Depuis au moins un siècle, le politique renvoyait pour l’essentiel à l’idée de projet pour une collectivité nationale. Or il nous semble que dans sa double relation au temps (projet) et à l’espace, le politique se trouve dans une situation très critique. Car si la légitimité politique reste partout fondamentalement nationale, les enjeux, eux, débordent de plus en plus du cadre national. D’où le déclin de ce que l’on appelle « le pouvoir d’achat de la démocratie », c’est-à-dire la capacité pour le citoyen de faire fructifier son bulletin de vote. Beaucoup de citoyens pensent que leur choix électoral est de moins en moins capable de peser sur leur existence ou leurs conditions de vie. Il y a d’ailleurs un immense paradoxe à voir se développer dans le monde la légitimité de l’idée démocratique et la réduction de l’effet de levier qu’est le droit de vote sur la vie des citoyens.

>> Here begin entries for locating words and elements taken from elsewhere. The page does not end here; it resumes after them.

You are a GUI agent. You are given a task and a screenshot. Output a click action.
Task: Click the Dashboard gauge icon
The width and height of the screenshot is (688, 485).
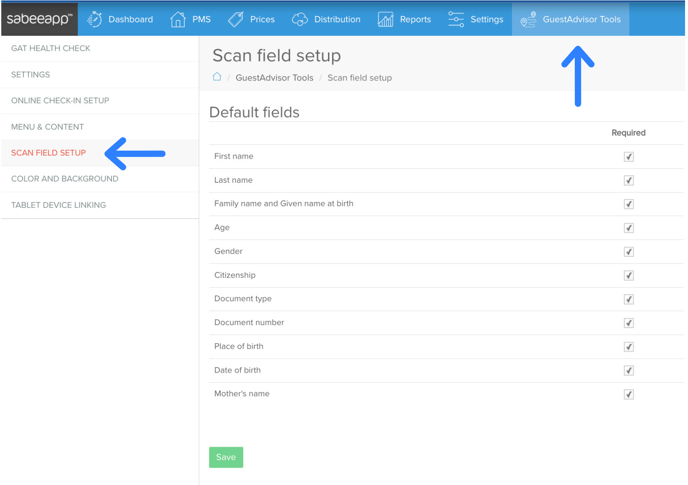pyautogui.click(x=95, y=19)
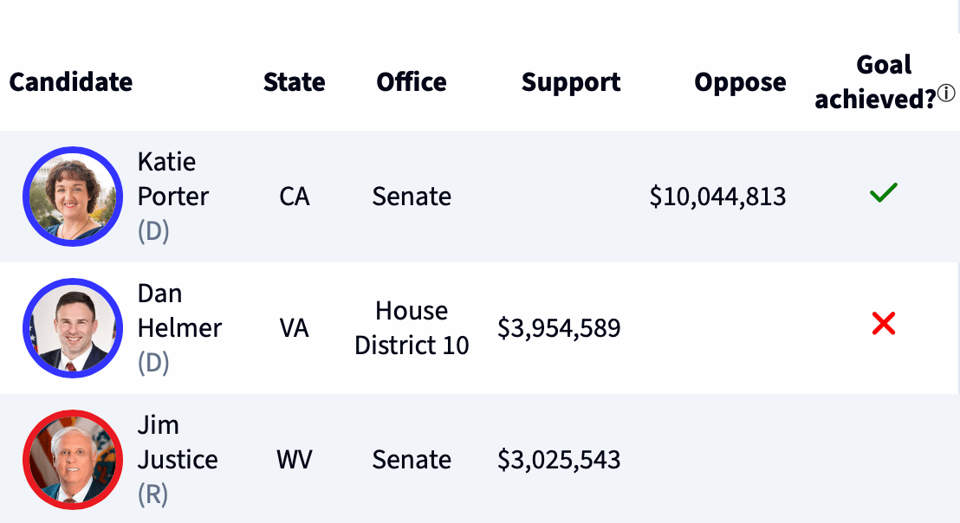Click the WV state cell
This screenshot has height=523, width=960.
[x=294, y=460]
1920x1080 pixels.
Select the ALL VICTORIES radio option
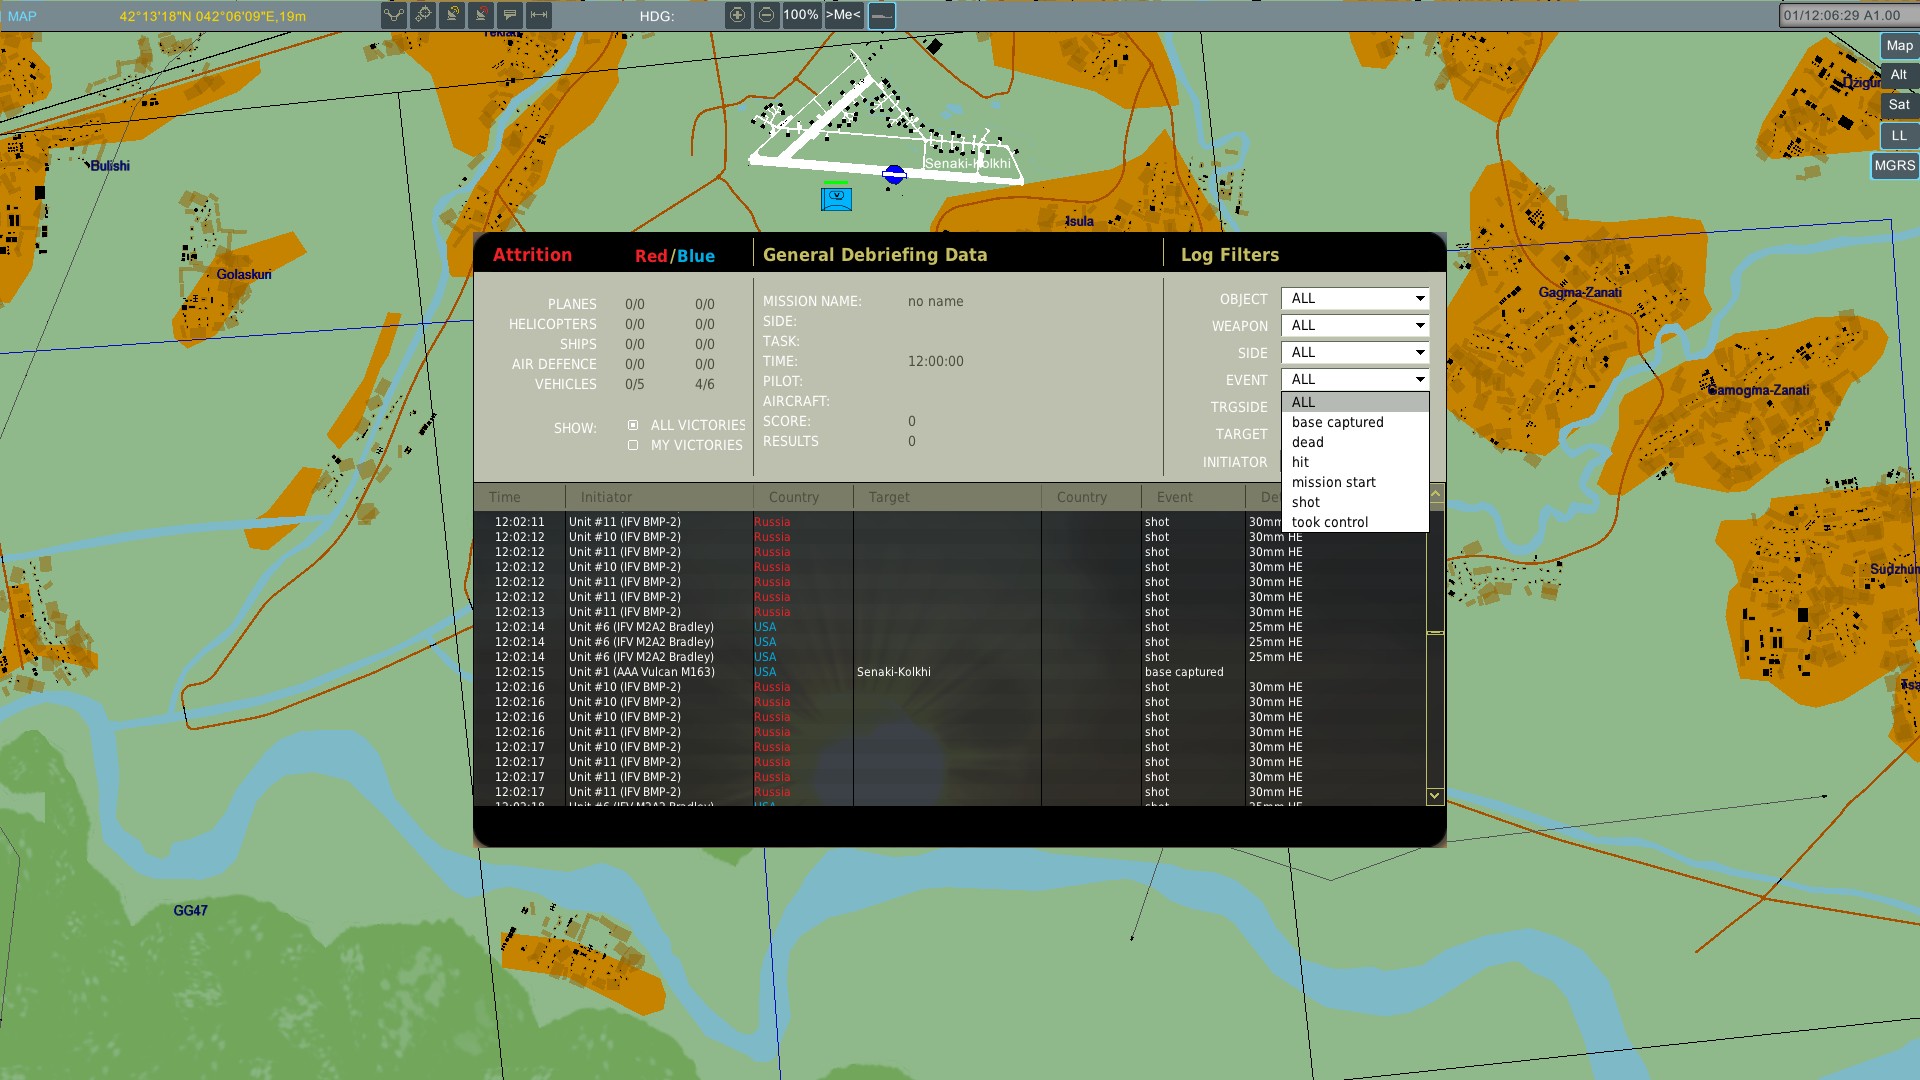633,425
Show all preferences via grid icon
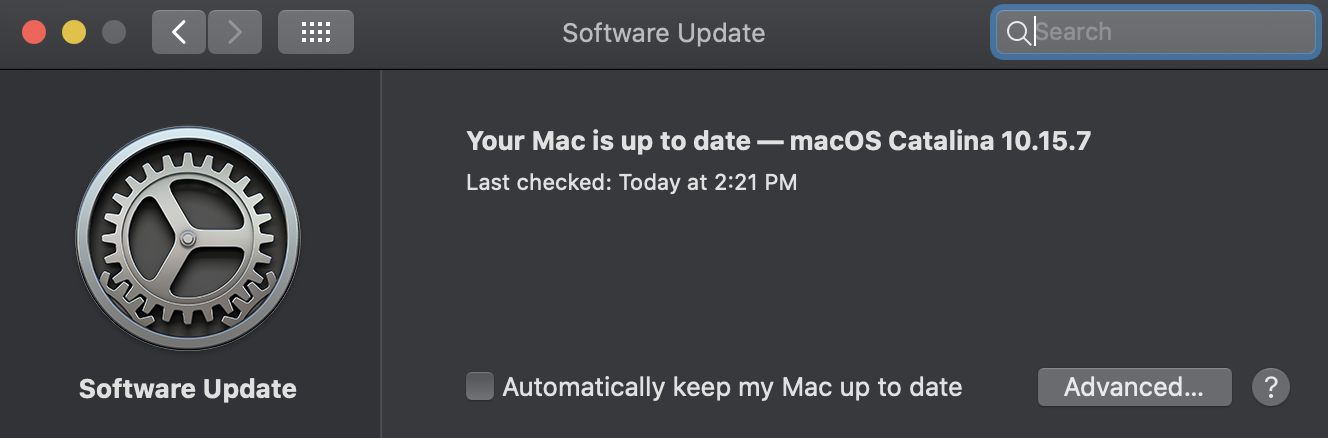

Naturellement, on pourrait trouver une réponse dans un transfert des pouvoirs du national vers le global. Mais cette solution de bon sens est trop simple pour répondre à la complexité du défi. Pourquoi ? Fondamentalement parce que les problèmes d’identité, d’appartenance et de sens ne se réduisent pas à des montages fonctionnels. Toutes les sociétés humaines ont besoin de recourir à des « clôtures symboliques » pour exprimer leur particularité et leur différence. Si cette dimension est omise, ce sont les particularismes les plus régressifs qui s’imposeront. De surcroît, la mondialisation des structures laisse en suspens cette interrogation centrale : les sociétés sont-elles encore en mesure de se penser sur le mode du projet, à l’heure de la sacralisation du présent ?
1 J’ai développé ce point dans Malaise dans la mondialisation, éd. Textuel, 2000.
2 Bruxelles, éd. Complexe, 1997.
3 Ocde, The world in 2020, Ocde, 1998, p. 58.
4 Zaki Laïdi, La tyrannie de l’urgence, Montréal, éd. Fides, 1998.
5 Cf. Zaki Laïdi, « Les imaginaires de la mondialisation », Esprit, octobre 1998.